#### Given passage

Companies today face an onslaught of cybersecurity challenges, from data breaches and the resulting loss of sensitive data to malware that can take down an organization’s network at the press of a button. By all accounts, these threats are becoming much more sophisticated and much more prevalent. Thus, security measures must also grow more sophisticated to respond to these threats and keep up with—if not get ahead of—hackers and other cybercriminals bent on doing harm to organizations.
Companies of all sizes are considered fair game, but enterprises in particular are under constant threat, especially as mobile devices proliferate on the corporate network and expand the potential attack surface well beyond the four walls of the organization.
These days, cybersecurity strategies must leverage every tool available to protect digital assets and ensure every device attached to a network is secure. An increasing number of security-related technologies are incorporating AI to help bolster traditional security efforts by helping cybersecurity professionals detect, deter and destroy threats to data and networks.
In 2018, companies experienced more than 53,308 security incidents, of which 2,216 resulted in data breaches.1 More than two-thirds of those breaches took six months or longer to discover.2 In addition, organizations pay on average $40 million for a data breach that involves 1 million records.3
Companies grappling with cybersecurity have more to lose than their sensitive data and potential profits; they also risk losing their customers. In fact, 78 percent of U.S. consumers taking part in a recent poll said a company’s ability to keep their data private is extremely important and 75 percent said they will not do business with companies they do not trust to protect their data.4
At the same time, the security industry is facing a skills gap, with a current shortage of almost 3 million cybersecurity professionals globally.5 The dearth of qualified security specialists is impacting how well organizations are able to react to existing threats and head off new ones. More than half of respondents taking part in a recent poll said their company is at moderate or extreme risk for cybersecurity attacks because of a lack of IT staff dedicated to cybersecurity.6
AI is providing much-needed insight into cyberthreats and helping fill the gaps in current IT security strategies. The market for AI in security is expected to reach more than $35 billion by 20247, as organizations increasingly understand the threats are too great to manage without advanced technology.

#### Recorded information

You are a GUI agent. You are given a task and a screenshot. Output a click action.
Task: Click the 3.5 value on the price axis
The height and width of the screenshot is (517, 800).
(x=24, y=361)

#### Exercise instructions
Reproduce the portion of the cybersecurity passage starting at "Companies of all" and ending at "data and networks.". The material shown above stands apart from the cybersecurity passage.

#### Full answer
Companies of all sizes are considered fair game, but enterprises in particular are under constant threat, especially as mobile devices proliferate on the corporate network and expand the potential attack surface well beyond the four walls of the organization.
These days, cybersecurity strategies must leverage every tool available to protect digital assets and ensure every device attached to a network is secure. An increasing number of security-related technologies are incorporating AI to help bolster traditional security efforts by helping cybersecurity professionals detect, deter and destroy threats to data and networks.